## AIM
Retype the part of the listing below that opens with the line containing "You are a computer-use agent. 650x781 pixels." and closes with the line containing "Action: (x=855, y=166)", keeping both of those lines.

Records excerpted from a collection:
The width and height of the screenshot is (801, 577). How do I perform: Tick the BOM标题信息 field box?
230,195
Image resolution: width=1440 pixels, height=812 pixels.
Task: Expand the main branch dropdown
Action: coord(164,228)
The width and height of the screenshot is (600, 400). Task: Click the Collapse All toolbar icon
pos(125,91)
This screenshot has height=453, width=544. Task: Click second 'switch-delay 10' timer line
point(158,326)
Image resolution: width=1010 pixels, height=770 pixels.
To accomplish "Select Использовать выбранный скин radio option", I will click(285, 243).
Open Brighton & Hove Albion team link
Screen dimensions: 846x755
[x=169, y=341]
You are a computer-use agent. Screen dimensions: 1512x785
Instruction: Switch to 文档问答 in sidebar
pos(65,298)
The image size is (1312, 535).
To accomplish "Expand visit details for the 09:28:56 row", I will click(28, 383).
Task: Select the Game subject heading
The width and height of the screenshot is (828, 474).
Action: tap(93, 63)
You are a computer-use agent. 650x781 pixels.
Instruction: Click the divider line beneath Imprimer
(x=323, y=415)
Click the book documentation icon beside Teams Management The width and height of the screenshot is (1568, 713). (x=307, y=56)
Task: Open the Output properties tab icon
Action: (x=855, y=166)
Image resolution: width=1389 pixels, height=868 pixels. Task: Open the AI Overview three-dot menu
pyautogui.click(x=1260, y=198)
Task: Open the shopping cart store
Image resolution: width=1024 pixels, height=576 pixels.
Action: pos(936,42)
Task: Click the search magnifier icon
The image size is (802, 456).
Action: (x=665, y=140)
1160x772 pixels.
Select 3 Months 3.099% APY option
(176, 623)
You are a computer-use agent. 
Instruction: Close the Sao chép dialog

## WRITTEN RESPONSE
You are a computer-use agent. 650x781 pixels.
Instruction: Click the divider line beneath Imprimer
(x=323, y=415)
Click the book documentation icon beside Teams Management The width and height of the screenshot is (1568, 713). (x=307, y=56)
Task: Open the Output properties tab icon
Action: (x=855, y=166)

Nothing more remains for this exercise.